§ **TASK ITEM**
Write the data out again, exactly as given.

§ **SOURCE RECORDS**

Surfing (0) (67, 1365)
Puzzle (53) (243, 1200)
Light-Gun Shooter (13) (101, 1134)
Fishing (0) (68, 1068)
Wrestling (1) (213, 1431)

§ **SOLUTION TO THIS TASK**
Surfing (0) (67, 1365)
Puzzle (53) (243, 1200)
Light-Gun Shooter (13) (101, 1134)
Fishing (0) (68, 1068)
Wrestling (1) (213, 1431)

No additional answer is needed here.